Of course, this is just one way to slice up the scenarios, and not necessarily the best one. A longtime reader (whose name I’ll reserve to protect the procrastrinatory) has done a similar exercise on the basis of the 2008 Regional Elections results. He proceeded a bit differently than I did, seeking to identify those circuits the opposition might most reasonably target to try to get a majority. The results he gets are somewhat different from mine, due to the differences in voting patterns between 2007 and 2008:
The Gerrymandered map really comes into its own in this kind of scenario. If voting patterns from 2008 are repeated this year the government’s going to milk almost 75% of the seats out of just 53.5% of the vote:
That would obviously be a disaster, so the question is which of the seats the government would’ve won with the 2008 votes the opposition is best advised to go after. Seven of those seem like “low hanging fruit”: circuits in urban areas run by oppo mayors or governors. The opposition has to win those.
Beyond that, it needs to engineer a nationwide swing that puts it into contention in 45 other seats which the government won by less than a 20% margin last time. Those are their target seats:
Fight the government to a draw in those target circuits, with this damn map, you still come up short.

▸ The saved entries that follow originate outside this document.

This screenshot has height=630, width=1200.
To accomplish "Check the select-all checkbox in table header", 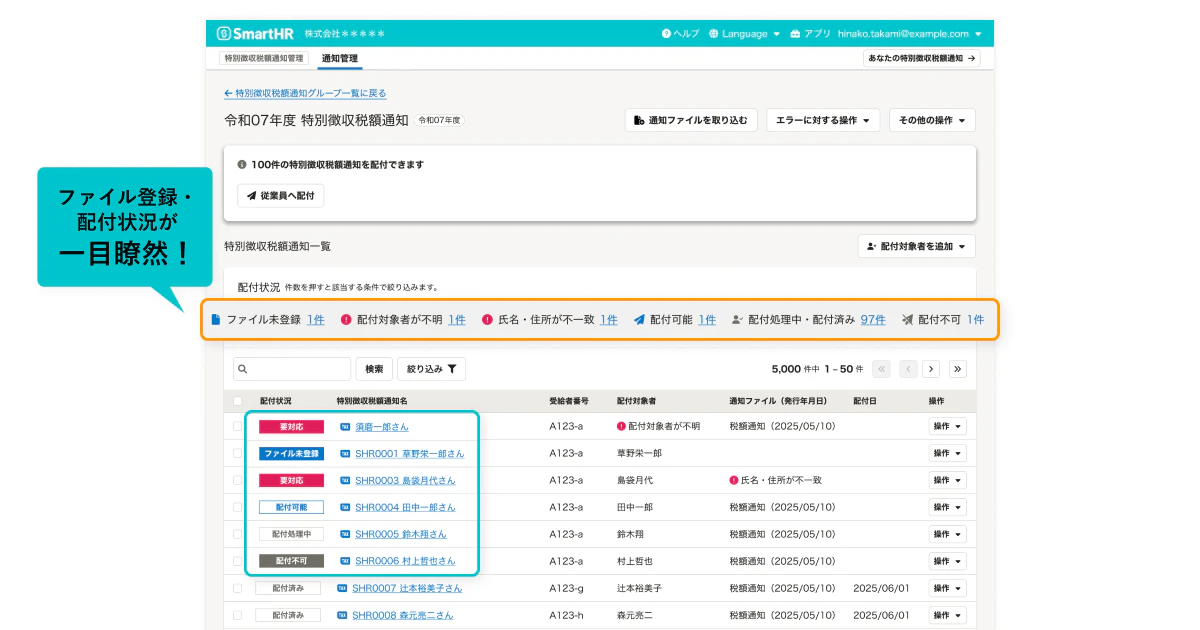I will 237,399.
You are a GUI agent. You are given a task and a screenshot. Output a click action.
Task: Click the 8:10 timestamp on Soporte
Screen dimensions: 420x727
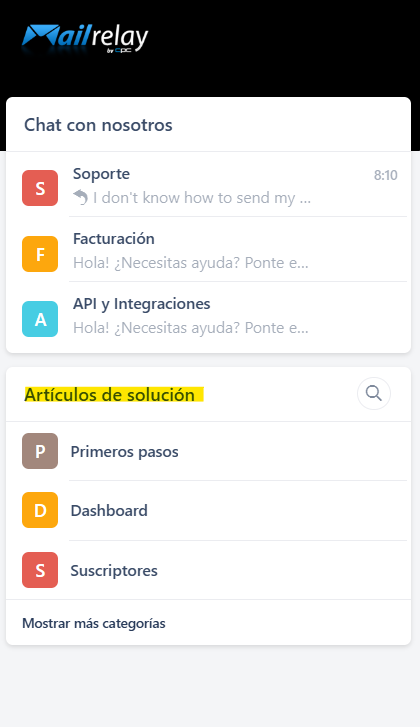(x=386, y=175)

So even assuming the opposition gets all its must-wins and picks up half of its target seats, the “Central Scenario” based on the 2008 vote split still leaves the government with a majority.
The upshot is simple: 50%+1 vote is good enough for them this year, but not good enough for us. We’re not just fighting chavismo here, we’re fighting the map as well. So we’re going to need something in the 52-53% range to have a shot at taking the majority.
No two elections are quite alike, so a quick glance at the 2007-based map and the 2008 one shows quite some variation in what we can consider a “swing circuit”:
In the end, a lot will depend on the specific candidates each side picks, as well as on the strength of chavista turnout. I have a feeling that the chavista machine is going to have a very hard time frog marching their people out to the polls in the kind of environment the country’s likely to be facing in September. So my sense is that the government could find itself staring into a polling abyss by the middle of the year.
How they’ll respond to that is anybody’s guess. One thing I’m sure of, though: it won’t be pretty.